-------- Informations extraites
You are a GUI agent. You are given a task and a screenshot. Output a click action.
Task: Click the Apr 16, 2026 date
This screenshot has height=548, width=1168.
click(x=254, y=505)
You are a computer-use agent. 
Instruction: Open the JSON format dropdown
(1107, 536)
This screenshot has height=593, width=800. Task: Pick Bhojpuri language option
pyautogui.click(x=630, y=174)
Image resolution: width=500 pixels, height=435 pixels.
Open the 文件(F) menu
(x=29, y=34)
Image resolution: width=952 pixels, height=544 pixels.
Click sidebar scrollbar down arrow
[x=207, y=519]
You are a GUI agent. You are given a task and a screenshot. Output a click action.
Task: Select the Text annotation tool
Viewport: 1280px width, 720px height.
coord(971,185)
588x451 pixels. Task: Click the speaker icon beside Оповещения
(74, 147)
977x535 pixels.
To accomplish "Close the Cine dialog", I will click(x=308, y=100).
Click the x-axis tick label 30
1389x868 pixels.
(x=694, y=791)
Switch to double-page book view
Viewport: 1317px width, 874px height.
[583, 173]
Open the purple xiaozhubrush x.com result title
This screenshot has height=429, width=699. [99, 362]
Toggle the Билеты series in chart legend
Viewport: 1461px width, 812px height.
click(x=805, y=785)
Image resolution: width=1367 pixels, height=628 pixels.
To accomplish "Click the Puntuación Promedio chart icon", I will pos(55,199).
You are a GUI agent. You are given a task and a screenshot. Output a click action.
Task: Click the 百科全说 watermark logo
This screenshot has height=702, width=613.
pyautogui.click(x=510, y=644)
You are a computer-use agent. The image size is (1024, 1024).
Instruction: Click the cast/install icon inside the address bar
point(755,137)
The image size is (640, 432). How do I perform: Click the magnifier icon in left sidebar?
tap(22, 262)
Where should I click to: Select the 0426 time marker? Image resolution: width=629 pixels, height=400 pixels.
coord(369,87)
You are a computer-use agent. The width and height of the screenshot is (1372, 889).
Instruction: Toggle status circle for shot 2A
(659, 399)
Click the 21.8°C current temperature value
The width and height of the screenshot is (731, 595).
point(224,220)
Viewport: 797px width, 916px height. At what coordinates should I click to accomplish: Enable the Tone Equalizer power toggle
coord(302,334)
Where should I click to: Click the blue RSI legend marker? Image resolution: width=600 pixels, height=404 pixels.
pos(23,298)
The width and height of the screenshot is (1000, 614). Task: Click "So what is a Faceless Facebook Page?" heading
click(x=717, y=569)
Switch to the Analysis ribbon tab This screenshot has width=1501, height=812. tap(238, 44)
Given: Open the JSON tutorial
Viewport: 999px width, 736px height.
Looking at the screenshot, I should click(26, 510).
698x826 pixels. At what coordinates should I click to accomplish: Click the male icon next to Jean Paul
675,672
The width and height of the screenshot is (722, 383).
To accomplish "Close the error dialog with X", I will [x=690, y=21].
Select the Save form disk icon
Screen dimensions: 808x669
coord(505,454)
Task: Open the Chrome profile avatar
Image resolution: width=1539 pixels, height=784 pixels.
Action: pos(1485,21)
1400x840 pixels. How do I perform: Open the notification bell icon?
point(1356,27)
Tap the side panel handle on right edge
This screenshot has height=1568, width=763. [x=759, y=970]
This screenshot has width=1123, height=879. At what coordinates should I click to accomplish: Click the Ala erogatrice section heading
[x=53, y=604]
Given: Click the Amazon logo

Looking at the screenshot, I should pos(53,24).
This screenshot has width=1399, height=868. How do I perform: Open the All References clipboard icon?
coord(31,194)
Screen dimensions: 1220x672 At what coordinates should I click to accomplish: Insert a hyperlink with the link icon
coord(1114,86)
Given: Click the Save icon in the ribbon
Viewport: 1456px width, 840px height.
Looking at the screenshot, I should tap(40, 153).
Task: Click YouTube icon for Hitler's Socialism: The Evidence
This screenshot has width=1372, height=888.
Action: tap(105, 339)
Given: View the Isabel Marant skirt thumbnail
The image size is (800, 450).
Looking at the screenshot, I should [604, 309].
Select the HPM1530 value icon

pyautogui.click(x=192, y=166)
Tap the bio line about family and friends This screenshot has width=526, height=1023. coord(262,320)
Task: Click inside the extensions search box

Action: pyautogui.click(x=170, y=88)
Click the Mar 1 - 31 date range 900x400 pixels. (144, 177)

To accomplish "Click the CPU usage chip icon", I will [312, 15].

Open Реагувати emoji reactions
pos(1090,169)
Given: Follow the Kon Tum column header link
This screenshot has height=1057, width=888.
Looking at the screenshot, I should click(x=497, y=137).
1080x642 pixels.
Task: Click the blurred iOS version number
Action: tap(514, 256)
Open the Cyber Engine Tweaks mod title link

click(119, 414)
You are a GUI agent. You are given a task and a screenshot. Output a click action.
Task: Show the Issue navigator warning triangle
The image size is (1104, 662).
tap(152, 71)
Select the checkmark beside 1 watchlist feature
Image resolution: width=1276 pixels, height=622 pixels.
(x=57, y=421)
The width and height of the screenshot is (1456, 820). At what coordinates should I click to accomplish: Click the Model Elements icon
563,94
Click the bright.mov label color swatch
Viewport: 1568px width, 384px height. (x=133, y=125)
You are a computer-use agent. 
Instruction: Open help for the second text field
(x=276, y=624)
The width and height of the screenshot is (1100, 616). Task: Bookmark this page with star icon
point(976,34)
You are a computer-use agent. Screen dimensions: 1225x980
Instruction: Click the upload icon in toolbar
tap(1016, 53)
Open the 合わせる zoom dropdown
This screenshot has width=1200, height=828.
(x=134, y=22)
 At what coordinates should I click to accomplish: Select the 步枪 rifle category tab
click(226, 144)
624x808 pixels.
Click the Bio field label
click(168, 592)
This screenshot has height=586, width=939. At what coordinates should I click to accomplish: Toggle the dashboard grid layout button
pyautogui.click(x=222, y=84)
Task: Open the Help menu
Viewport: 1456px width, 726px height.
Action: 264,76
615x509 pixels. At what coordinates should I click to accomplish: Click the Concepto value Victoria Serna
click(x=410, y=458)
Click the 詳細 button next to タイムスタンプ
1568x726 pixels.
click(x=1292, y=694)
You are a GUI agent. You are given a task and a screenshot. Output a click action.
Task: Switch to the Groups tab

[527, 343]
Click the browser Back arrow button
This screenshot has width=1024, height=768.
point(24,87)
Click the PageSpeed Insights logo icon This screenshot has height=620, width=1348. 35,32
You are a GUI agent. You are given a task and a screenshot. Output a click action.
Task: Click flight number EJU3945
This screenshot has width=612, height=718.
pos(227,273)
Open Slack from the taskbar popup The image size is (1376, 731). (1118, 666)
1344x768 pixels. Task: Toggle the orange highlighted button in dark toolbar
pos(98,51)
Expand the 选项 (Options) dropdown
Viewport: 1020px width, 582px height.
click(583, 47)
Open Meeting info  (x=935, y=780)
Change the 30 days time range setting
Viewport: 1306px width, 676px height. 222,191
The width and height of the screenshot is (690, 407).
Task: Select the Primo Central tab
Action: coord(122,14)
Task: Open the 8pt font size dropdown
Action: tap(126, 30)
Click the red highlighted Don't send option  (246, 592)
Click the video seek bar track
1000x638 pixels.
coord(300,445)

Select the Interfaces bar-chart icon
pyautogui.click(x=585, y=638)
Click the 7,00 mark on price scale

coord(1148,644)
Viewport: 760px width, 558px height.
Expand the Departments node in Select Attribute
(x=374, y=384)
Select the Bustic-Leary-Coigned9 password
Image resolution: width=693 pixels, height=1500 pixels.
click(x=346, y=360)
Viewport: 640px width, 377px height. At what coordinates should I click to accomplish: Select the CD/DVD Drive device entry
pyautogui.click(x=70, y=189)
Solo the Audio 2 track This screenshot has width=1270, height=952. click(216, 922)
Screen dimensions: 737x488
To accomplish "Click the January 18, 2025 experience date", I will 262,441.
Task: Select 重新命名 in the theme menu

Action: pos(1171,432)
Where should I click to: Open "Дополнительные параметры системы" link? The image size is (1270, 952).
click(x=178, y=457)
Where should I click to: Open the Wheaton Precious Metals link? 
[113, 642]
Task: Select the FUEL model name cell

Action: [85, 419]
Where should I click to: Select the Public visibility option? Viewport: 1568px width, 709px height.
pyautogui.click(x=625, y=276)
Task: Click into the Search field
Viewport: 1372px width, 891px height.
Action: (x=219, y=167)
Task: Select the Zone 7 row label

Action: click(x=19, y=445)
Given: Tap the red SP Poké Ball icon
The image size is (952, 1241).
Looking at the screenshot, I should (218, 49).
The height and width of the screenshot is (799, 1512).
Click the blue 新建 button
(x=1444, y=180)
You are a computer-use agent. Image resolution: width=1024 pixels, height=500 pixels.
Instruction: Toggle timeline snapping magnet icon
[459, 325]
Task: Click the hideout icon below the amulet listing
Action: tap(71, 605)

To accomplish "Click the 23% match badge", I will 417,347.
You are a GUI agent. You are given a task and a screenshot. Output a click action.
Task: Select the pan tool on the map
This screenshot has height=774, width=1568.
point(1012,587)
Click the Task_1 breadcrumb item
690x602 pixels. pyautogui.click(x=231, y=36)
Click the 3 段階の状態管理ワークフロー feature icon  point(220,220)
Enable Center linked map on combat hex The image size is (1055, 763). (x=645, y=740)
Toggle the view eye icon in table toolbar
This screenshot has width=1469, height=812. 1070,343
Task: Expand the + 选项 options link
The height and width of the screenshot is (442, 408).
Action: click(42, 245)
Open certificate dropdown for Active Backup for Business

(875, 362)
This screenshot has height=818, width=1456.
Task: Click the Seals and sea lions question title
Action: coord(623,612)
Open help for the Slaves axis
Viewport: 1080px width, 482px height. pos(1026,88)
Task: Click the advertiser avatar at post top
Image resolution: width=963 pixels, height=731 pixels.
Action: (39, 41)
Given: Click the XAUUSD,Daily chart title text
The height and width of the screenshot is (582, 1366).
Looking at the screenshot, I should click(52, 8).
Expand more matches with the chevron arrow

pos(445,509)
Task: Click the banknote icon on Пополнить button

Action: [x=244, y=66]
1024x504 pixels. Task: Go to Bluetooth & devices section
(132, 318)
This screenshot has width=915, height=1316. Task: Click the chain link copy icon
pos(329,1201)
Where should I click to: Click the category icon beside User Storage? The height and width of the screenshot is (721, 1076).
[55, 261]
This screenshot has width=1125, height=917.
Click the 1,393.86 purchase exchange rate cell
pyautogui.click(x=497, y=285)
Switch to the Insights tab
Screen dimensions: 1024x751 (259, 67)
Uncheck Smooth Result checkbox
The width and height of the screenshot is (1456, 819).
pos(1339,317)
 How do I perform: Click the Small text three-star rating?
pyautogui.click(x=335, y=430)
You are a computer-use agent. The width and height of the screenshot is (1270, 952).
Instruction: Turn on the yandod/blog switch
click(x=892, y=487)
----------------
● Objectif: Placez dans un tableau Markdown la portion allant de la ligne qui contient « screenshot is (1270, 952). » jusqu'à la fin des entrées, sans les lignes vides. Utilisez une colonne « Numéro » pour le rang de chaque ligne et une colonne « Contenu » pour son texte.

● Résultat de l'exercice:
| Numéro | Contenu |
|---|---|
| 1 | You are a computer-use agent. The width and height of the screenshot is (1270, 952). |
| 2 | Instruction: Turn on the yandod/blog switch |
| 3 | click(x=892, y=487) |